If you’re going bald, men, go bald. Rock the look. We can all spot a toupee or a combover from across a room, and it never looks good.

People should wear clothes that fit them and fit their shape. Obvious? Evidently not. Just go to the mall and people-watch for 5 minutes, and you’ll see what I mean.

I’ve seen plenty of older ladies look really classy with gray hair, clothes that match their maturity, and confidence that says “I’m older than you, and that’s just fine with me.” Bald men can look great. And I’ve seen plenty of people who were a little, or maybe a lot, overweight, or maybe just big in a few select places, carry off a look that is classy and confident.

I’ve started this discussion with something light, something we can all relate to, but really, the same principle goes for other, deeper, hidden things as well.

You see, the truth is a scary thing. It has the power to change things, which is probably why we’re so afraid of it. And with the changes, we fear we might lose control of the situation. We might not get what we want.

But is denial of the truth really the answer? If we cling to a falsehood, a fantasy, expecting things to get better, they probably won’t. They probably can’t. Our grasping for something unreal keeps us too busy to move on to a place of action, and ultimately, a place of peace and acceptance.

Credit card companies make fortunes off of people who deny the truth about their financial situations.
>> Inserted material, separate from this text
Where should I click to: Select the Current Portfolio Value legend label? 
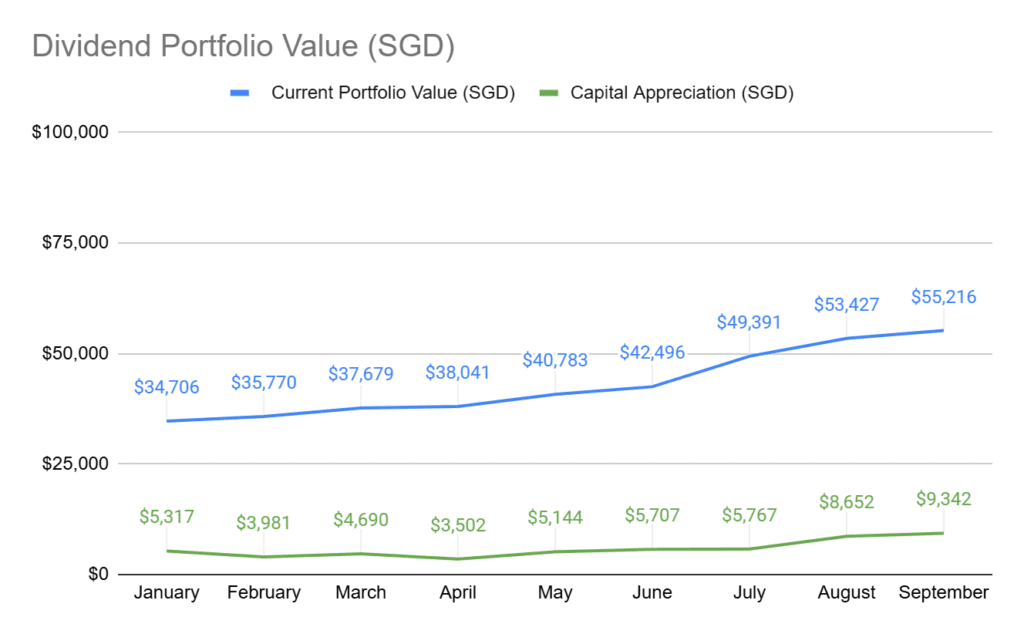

They can’t, won’t, or just don’t, face the reality that they don’t have the money to buy whatever their little heart desires.

The same idea applies to family life. If your marriage is a mess, denying it is not going to make it better. If your child is having trouble, pretending won’t get them help.

So honesty is the best policy, whether that means changing how you approach your family, your money, or your appearance.

After all, life is easier without strappy heels anyway.